Em conclusão, minha proposta seria reavaliar o conceito de saúde mental. Não é um produto que possa ser vendido, não é um objetivo cujos fatores possam ser claramente mapeados seja por quaisquer tipo de profissional: é um desejo de consumo, mas condicionado por elementos além de qualquer controle. A ideia da psicologia não deveria ser a de possibilitar saúde mental como um benefício. A psicologia tem, porém, condições de representar o processo pelo qual uma pessoa consegue identificar com mais clareza o que a faz acreditar na própria saúde mental, em primeiro lugar.
_____________________
* Acompanhar ex-colegas de ensino médio pelo instagram sempre rende momentos. Uma menina que conheci no colégio hoje está criando uma marca própria como coach e eu acho interessante acompanhar seus conteúdos (sempre com um olhar de pentelhação, né). O que começou com demonstrações de empoderamento feminino hoje rende posts gigantes com viés conspiratório e promessas terapêuticas de constelação familiar e outras formas de interferir na vida de seus clientes. Se o que fiz aqui nesse texto foi uma espécie de panorama da minha visão leiga sobre a psicologia, sobre o coach o que eu teria a dizer é: por favor, não despiroquem. O coaching ainda é frágil enquanto disciplina e pode ser apropriado facilmente por movimentos políticos dos mais variados calibres. Muita calma nessa hora.

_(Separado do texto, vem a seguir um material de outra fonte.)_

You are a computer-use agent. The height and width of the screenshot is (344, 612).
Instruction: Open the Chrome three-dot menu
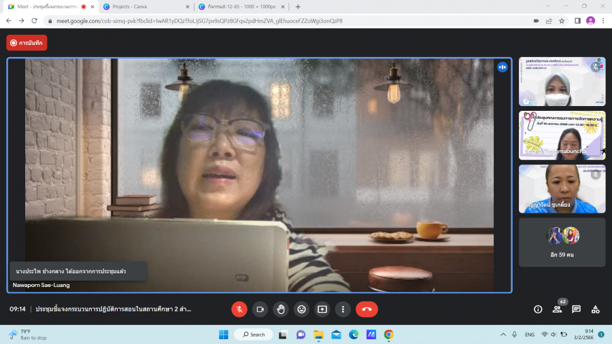pos(602,21)

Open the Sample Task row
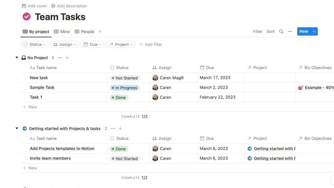point(42,88)
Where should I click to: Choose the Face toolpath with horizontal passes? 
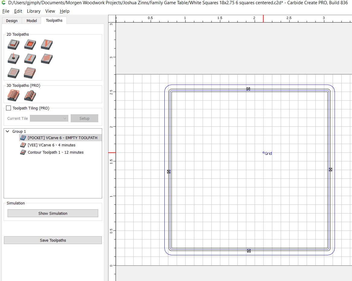point(30,73)
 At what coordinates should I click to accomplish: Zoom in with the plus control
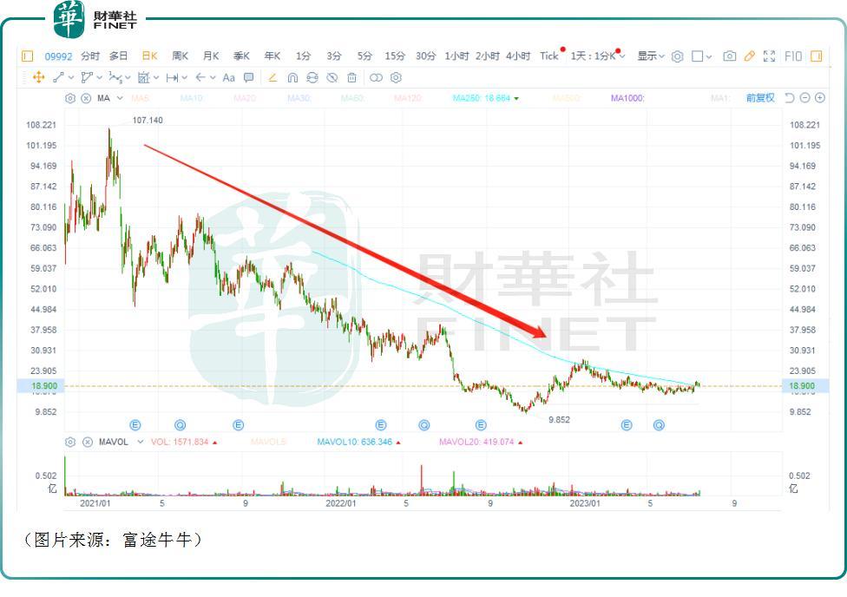(819, 98)
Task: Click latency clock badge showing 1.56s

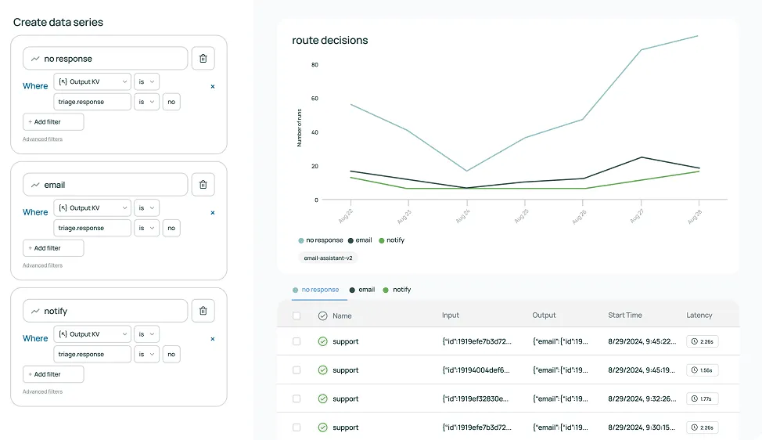Action: 702,370
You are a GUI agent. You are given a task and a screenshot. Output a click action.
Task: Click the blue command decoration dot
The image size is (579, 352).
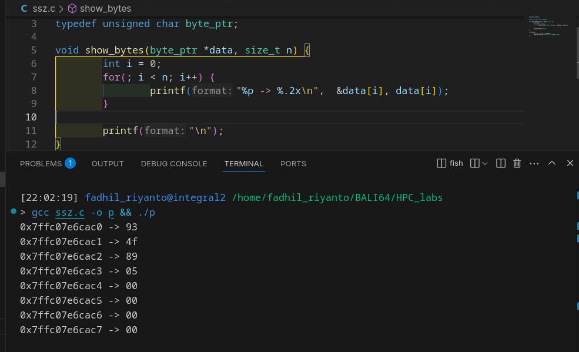click(x=14, y=212)
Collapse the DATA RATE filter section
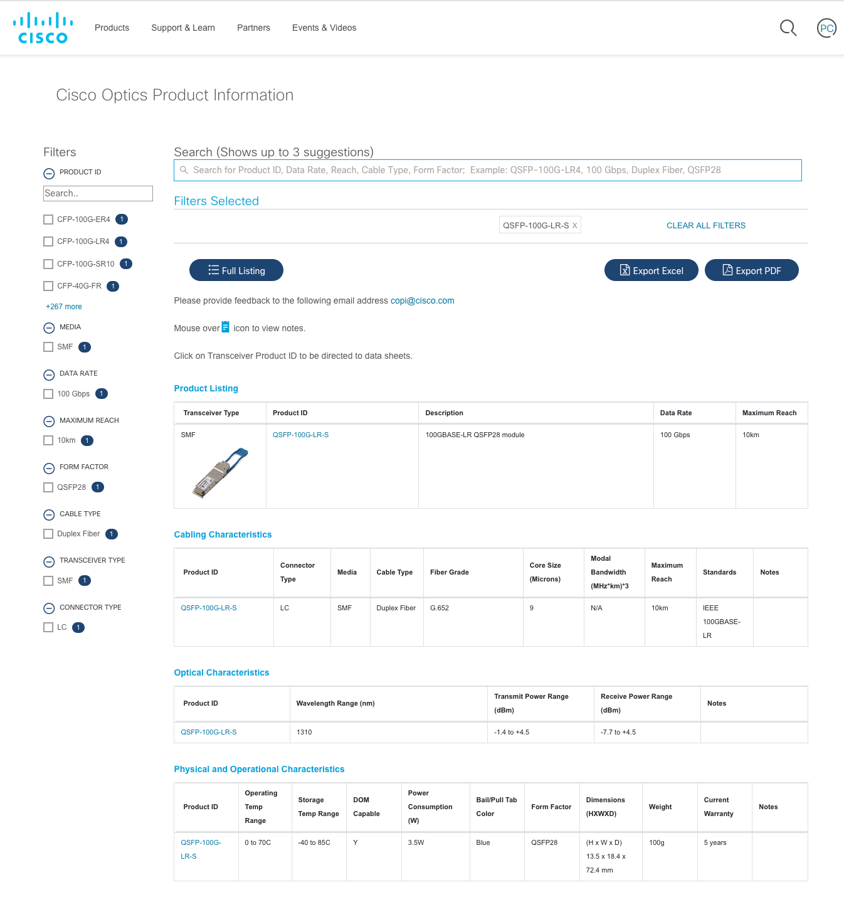Viewport: 844px width, 902px height. (49, 375)
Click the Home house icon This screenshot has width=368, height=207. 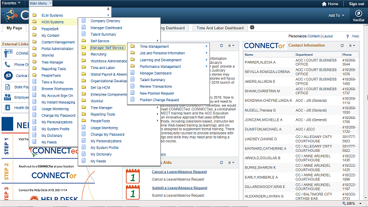click(324, 4)
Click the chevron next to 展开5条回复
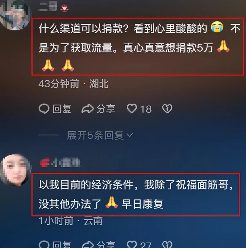This screenshot has height=248, width=246. pos(130,135)
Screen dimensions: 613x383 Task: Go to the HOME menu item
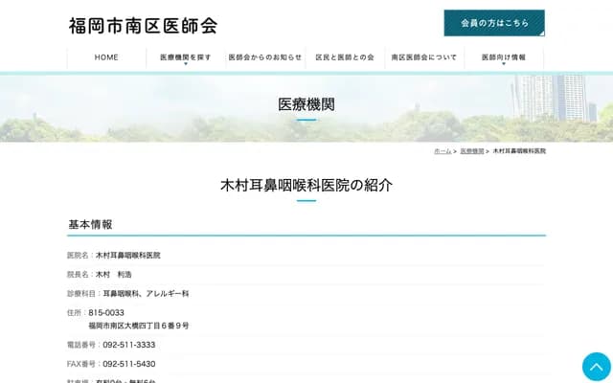point(106,57)
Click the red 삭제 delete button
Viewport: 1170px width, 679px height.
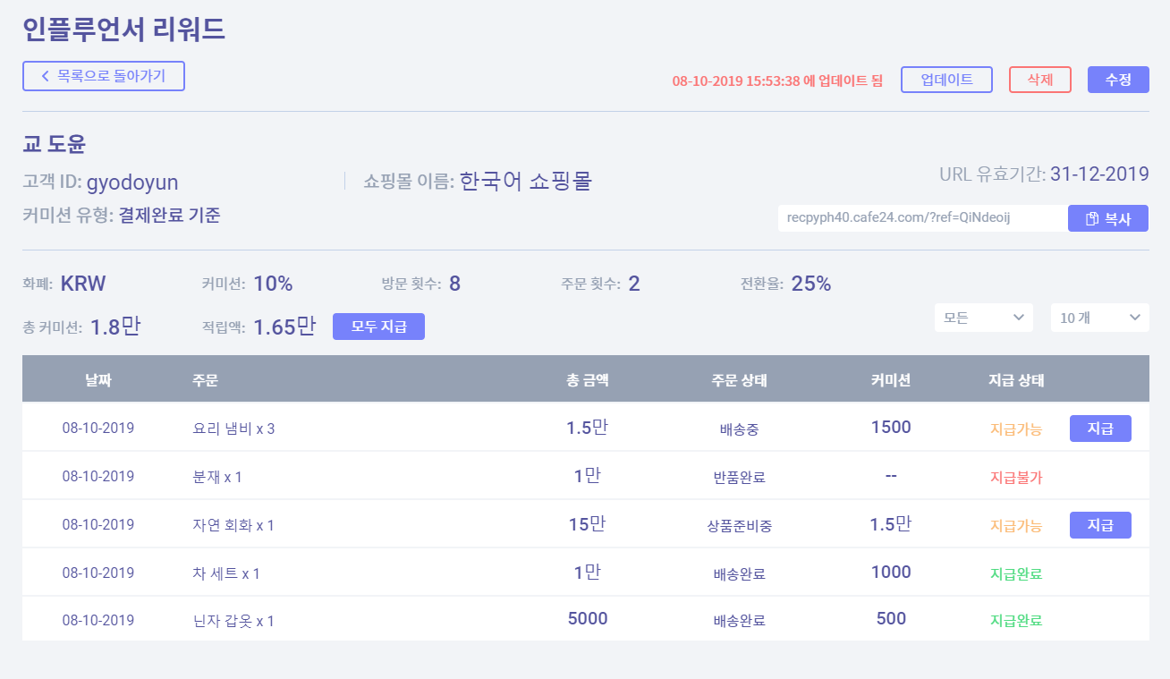click(1039, 80)
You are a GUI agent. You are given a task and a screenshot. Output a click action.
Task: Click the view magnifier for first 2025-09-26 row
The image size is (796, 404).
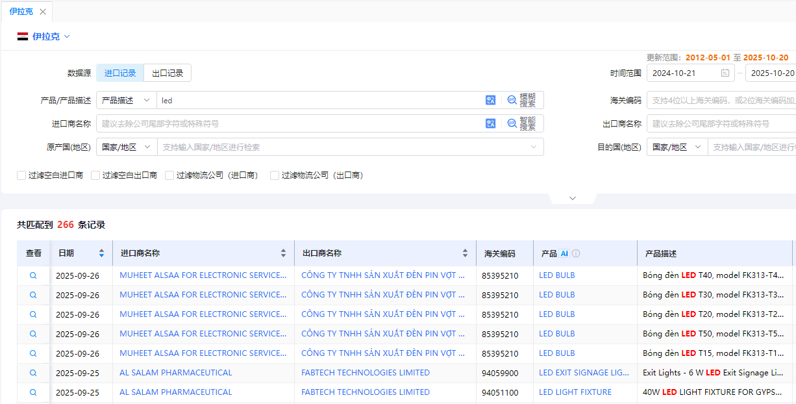pyautogui.click(x=33, y=275)
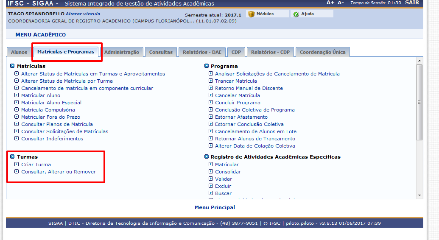Click the arrow icon beside Criar Turma
The height and width of the screenshot is (240, 439).
17,165
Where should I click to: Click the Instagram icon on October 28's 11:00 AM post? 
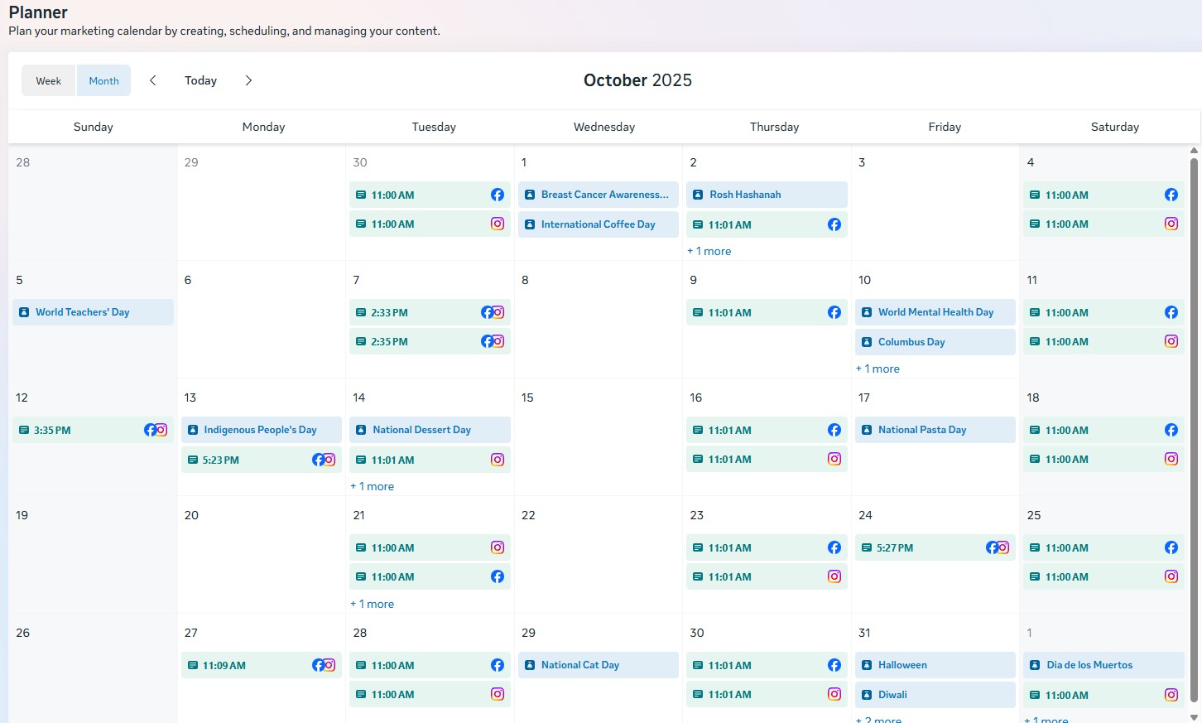497,694
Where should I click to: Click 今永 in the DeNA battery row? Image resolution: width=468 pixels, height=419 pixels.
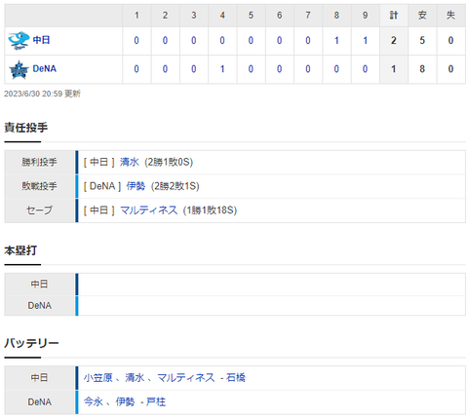coord(94,401)
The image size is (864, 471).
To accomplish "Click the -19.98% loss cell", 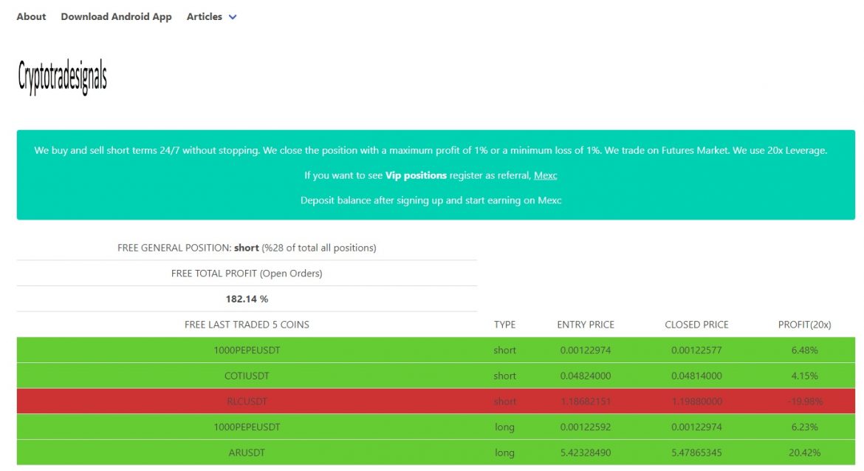I will pos(804,401).
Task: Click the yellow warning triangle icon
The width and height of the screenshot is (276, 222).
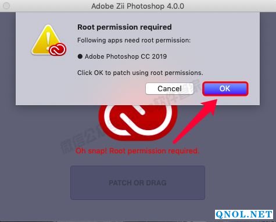Action: click(46, 40)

** Eu preciso reconhecer que minha percepção aqui é bem limitada, eu não entro na questão da psiquiatria ou das internações forçadas, por exemplo. Para esses casos mais extremos, não há porque considerar que um coach poderia entrar em cena (eu acho?). No fim das contas, nenhuma parábola vai ser melhor pra descrever o cara que fica mandando todo mundo fazer terapia do que O Alienista, do Machado de Assis.